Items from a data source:
==========
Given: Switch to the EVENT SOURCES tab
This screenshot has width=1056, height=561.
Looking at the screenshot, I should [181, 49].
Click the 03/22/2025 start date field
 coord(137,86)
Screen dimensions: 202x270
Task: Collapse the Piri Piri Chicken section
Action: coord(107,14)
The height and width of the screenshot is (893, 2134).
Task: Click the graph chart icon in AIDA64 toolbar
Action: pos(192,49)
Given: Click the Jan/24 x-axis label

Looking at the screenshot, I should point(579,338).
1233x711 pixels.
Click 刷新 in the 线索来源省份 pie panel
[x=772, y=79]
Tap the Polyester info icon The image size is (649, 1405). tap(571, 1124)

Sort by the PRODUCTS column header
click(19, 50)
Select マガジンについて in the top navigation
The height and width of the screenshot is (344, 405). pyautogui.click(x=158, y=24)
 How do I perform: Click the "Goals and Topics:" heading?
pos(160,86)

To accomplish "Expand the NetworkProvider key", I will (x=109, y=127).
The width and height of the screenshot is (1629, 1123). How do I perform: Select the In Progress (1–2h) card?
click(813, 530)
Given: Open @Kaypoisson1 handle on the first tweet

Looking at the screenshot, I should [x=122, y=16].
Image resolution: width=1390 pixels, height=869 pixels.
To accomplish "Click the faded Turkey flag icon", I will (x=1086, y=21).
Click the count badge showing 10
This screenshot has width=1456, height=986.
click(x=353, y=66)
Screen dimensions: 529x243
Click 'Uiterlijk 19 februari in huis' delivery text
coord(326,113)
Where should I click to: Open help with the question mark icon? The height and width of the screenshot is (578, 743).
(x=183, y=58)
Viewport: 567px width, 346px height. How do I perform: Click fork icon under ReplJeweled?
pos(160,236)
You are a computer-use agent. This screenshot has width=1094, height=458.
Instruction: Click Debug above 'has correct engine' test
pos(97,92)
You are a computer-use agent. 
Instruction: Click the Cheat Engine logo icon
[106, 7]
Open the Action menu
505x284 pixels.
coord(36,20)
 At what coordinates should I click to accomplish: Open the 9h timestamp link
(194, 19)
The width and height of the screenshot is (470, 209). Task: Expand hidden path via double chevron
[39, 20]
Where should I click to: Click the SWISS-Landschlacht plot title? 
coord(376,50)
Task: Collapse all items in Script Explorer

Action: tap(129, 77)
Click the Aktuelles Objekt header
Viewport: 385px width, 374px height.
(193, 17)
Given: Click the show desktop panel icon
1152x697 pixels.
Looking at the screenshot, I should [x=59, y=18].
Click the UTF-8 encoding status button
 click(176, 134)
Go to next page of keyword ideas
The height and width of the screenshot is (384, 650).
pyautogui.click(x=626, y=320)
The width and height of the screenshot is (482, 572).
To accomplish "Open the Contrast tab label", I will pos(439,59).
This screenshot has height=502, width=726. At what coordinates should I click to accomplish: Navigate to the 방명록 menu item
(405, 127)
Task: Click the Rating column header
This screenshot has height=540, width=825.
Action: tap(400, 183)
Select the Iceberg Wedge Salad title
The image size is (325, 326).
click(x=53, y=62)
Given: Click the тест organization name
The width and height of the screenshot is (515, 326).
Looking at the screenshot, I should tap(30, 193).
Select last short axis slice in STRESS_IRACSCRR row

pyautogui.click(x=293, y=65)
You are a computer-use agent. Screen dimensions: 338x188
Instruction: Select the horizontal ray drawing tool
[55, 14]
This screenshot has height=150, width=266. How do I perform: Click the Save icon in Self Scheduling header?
==========
◆ EXERCISE DESCRIPTION
Write the records above out again precisely.

◆ ANSWER SECTION
Given: Switch to the EVENT SOURCES tab
This screenshot has width=1056, height=561.
Looking at the screenshot, I should [181, 49].
Click the 03/22/2025 start date field
 coord(137,86)
Screen dimensions: 202x270
Task: Collapse the Piri Piri Chicken section
Action: coord(107,14)
The height and width of the screenshot is (893, 2134).
Task: Click the graph chart icon in AIDA64 toolbar
Action: pos(192,49)
Given: Click the Jan/24 x-axis label

Looking at the screenshot, I should point(579,338).
1233x711 pixels.
Click 刷新 in the 线索来源省份 pie panel
[x=772, y=79]
Tap the Polyester info icon The image size is (649, 1405). tap(571, 1124)

Sort by the PRODUCTS column header
click(19, 50)
Select マガジンについて in the top navigation
The height and width of the screenshot is (344, 405). pyautogui.click(x=158, y=24)
 How do I perform: Click the "Goals and Topics:" heading?
pos(160,86)

To accomplish "Expand the NetworkProvider key", I will (x=109, y=127).
The width and height of the screenshot is (1629, 1123). How do I perform: Select the In Progress (1–2h) card?
click(813, 530)
Given: Open @Kaypoisson1 handle on the first tweet

Looking at the screenshot, I should [x=122, y=16].
Image resolution: width=1390 pixels, height=869 pixels.
To accomplish "Click the faded Turkey flag icon", I will (x=1086, y=21).
Click the count badge showing 10
This screenshot has width=1456, height=986.
click(x=353, y=66)
Screen dimensions: 529x243
Click 'Uiterlijk 19 februari in huis' delivery text
coord(326,113)
Where should I click to: Open help with the question mark icon? The height and width of the screenshot is (578, 743).
(x=183, y=58)
Viewport: 567px width, 346px height. How do I perform: Click fork icon under ReplJeweled?
pos(160,236)
You are a computer-use agent. This screenshot has width=1094, height=458.
Instruction: Click Debug above 'has correct engine' test
pos(97,92)
You are a computer-use agent. 
Instruction: Click the Cheat Engine logo icon
[106, 7]
Open the Action menu
505x284 pixels.
coord(36,20)
 At what coordinates should I click to accomplish: Open the 9h timestamp link
(194, 19)
The width and height of the screenshot is (470, 209). Task: Expand hidden path via double chevron
[39, 20]
Where should I click to: Click the SWISS-Landschlacht plot title? 
coord(376,50)
Task: Collapse all items in Script Explorer

Action: tap(129, 77)
Click the Aktuelles Objekt header
Viewport: 385px width, 374px height.
(193, 17)
Given: Click the show desktop panel icon
1152x697 pixels.
Looking at the screenshot, I should [x=59, y=18].
Click the UTF-8 encoding status button
 click(176, 134)
Go to next page of keyword ideas
The height and width of the screenshot is (384, 650).
pyautogui.click(x=626, y=320)
The width and height of the screenshot is (482, 572).
To accomplish "Open the Contrast tab label", I will pos(439,59).
This screenshot has height=502, width=726. At what coordinates should I click to accomplish: Navigate to the 방명록 menu item
(405, 127)
Task: Click the Rating column header
This screenshot has height=540, width=825.
Action: tap(400, 183)
Select the Iceberg Wedge Salad title
The image size is (325, 326).
click(x=53, y=62)
Given: Click the тест organization name
The width and height of the screenshot is (515, 326).
Looking at the screenshot, I should tap(30, 193).
Select last short axis slice in STRESS_IRACSCRR row

pyautogui.click(x=293, y=65)
You are a computer-use agent. Screen dimensions: 338x188
Instruction: Select the horizontal ray drawing tool
[55, 14]
This screenshot has height=150, width=266. How do I perform: Click the Save icon in Self Scheduling header?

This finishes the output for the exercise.